Thursday, January 8, 2015

Fear and Projection

Yesterday my husband did something that I was caught off guard by. Normally when we make big decisions, especially in regards to him we talk. Just like I typically do on my lunch break I call to check in to see what he is up to. Since we are in the process of moving and I was about to go out of town for a few days we've been meeting at the house to accomplish some tasks, discuss the game plan and then head off on our separate ways. It's actually been sort of nice and refreshing to spend that bonus time with him during the day. I feel our connection has grown closer and we have bonded a bit more in that regard. Its a big plus for our marriage lately.
So, I gave him a call to see what he was doing and he told me he was at one of the local Universities enrolling in classes. You would have thought he was telling me he was climbing Mt. Everest blindfolded or worst yet, learning to take charge of his life without me. It was scary and it hurt at first. I feel a bit more protective of him because I know he isn't who he used to be. I feel partially responsible when things do not go right and he doesn't succeed. I start to project my fears and concerns of our son's special needs onto him. I never took the second to find the positive, the good in what he had done.
If you are still wondering why him registering in our local University was so "bad", you must realize his PTSD prohibits him from retaining much information and he struggles in large, enclosed group settings. He was currently enrolled at a local community college and did most if not all his school work on line and the classes he did take were relatively small so it was hardly an issue. The classes were not the best but it got us the BAH ( housing allowance) that we needed to make our payments on bills. However this go round he was struggling to get the go from this college so he took matters into his own hands and went over to HSU. In his mind it was/is the best way to ensure he can still get the payment every month and continue to further his education.

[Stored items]
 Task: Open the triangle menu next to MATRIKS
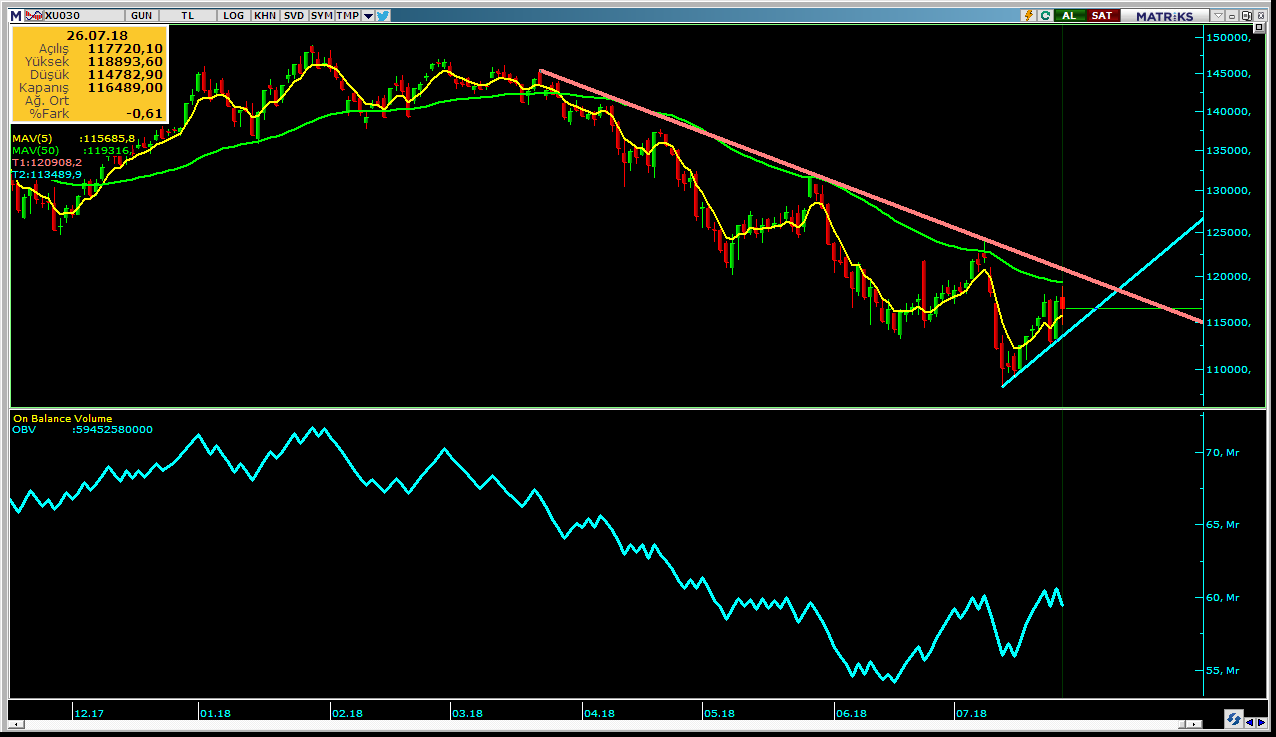point(1217,15)
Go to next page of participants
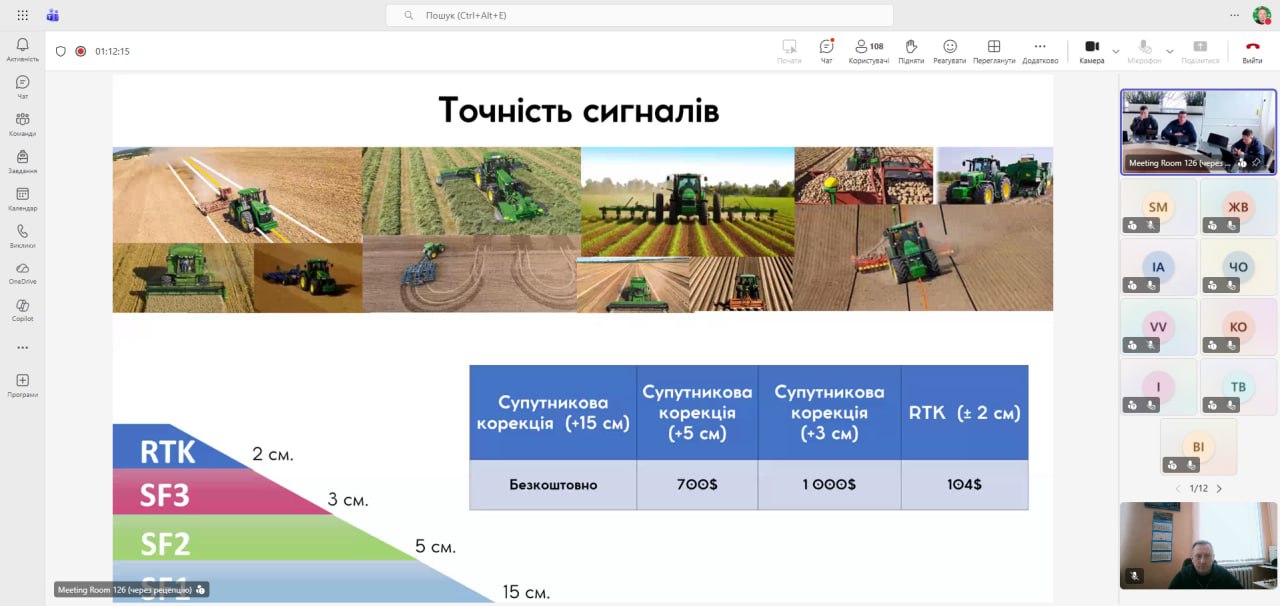Image resolution: width=1280 pixels, height=606 pixels. 1219,489
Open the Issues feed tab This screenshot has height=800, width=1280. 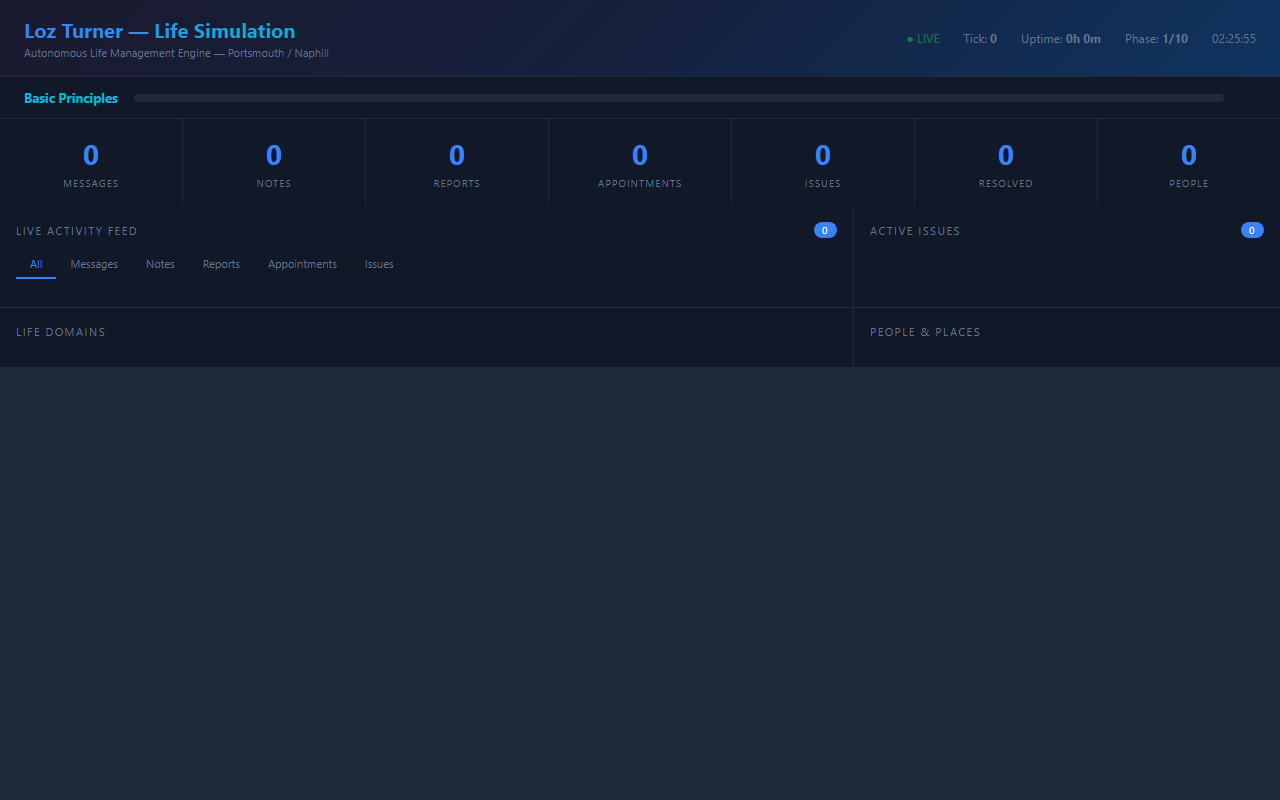click(x=379, y=265)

■ Activities ■
(a) Answer these questions about the post on fear and projection:
(i) When does the writer usually call her husband to check in?
(ii) Where did the husband say he was when she called?
(iii) What does the post give as the meaning of BAH?
(b) For each statement, say whether it agrees with the post on fear and projection:
(i) The husband did most of his community college work online.
(ii) The writer describes the extra daytime with her husband as a strain on the marriage.
(iii) The husband went to HSU on his own initiative.
(c) Write out the part of the post on fear and projection from "If you are still" to "further his education.".
The material comes from a source separate from the post.

■ Solutions to the problems ■
(a)
(i) On her lunch break.
(ii) At one of the local Universities, enrolling in classes.
(iii) Housing allowance.

(b)
(i) Yes: "did most if not all his school work on line"
(ii) No: "Its a big plus for our marriage lately."
(iii) Yes: "he took matters into his own hands and went over to HSU"

(c)
If you are still wondering why him registering in our local University was so "bad", you must realize his PTSD prohibits him from retaining much information and he struggles in large, enclosed group settings. He was currently enrolled at a local community college and did most if not all his school work on line and the classes he did take were relatively small so it was hardly an issue. The classes were not the best but it got us the BAH ( housing allowance) that we needed to make our payments on bills. However this go round he was struggling to get the go from this college so he took matters into his own hands and went over to HSU. In his mind it was/is the best way to ensure he can still get the payment every month and continue to further his education.